[Lxml-checkins] r43160 - in lxml/trunk: . src/lxml
scoder at codespeak.net
scoder at codespeak.net
Fri May 11 11:25:34 CEST 2007
Author: scoder
Date: Fri May 11 11:25:34 2007
New Revision: 43160
Modified:
lxml/trunk/CHANGES.txt
lxml/trunk/src/lxml/iterparse.pxi
lxml/trunk/src/lxml/xmlparser.pxd
Log:
more robust error handling in iterparse()

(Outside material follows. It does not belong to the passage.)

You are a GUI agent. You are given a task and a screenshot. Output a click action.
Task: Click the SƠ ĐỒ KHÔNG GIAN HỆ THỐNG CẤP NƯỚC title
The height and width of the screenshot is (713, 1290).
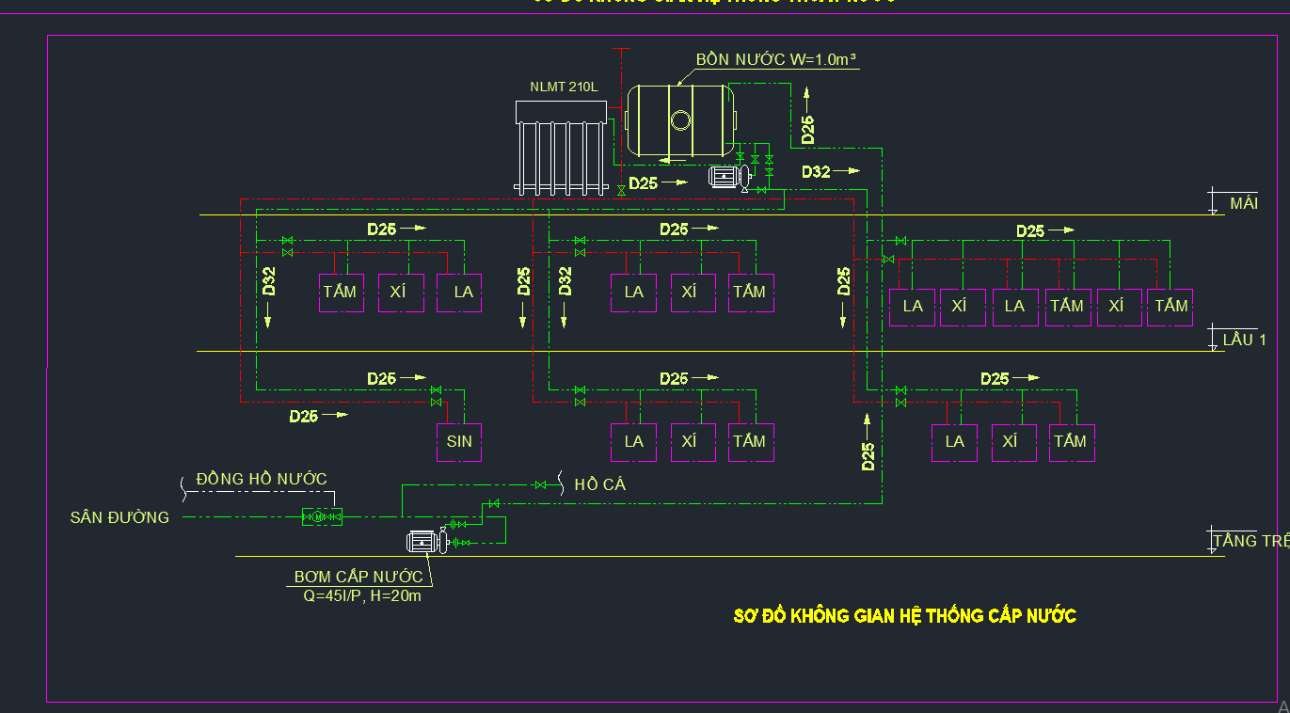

Modified: lxml/trunk/CHANGES.txt
==============================================================================
--- lxml/trunk/CHANGES.txt (original)
+++ lxml/trunk/CHANGES.txt Fri May 11 11:25:34 2007
@@ -38,6 +38,8 @@
Bugs fixed
----------
+* More robust error handling in ``iterparse()``
+
* Documents lost their top-level PIs and comments on serialisation
* lxml.sax failed on comments and PIs. Comments are now properly ignored and
Modified: lxml/trunk/src/lxml/iterparse.pxi
==============================================================================
--- lxml/trunk/src/lxml/iterparse.pxi (original)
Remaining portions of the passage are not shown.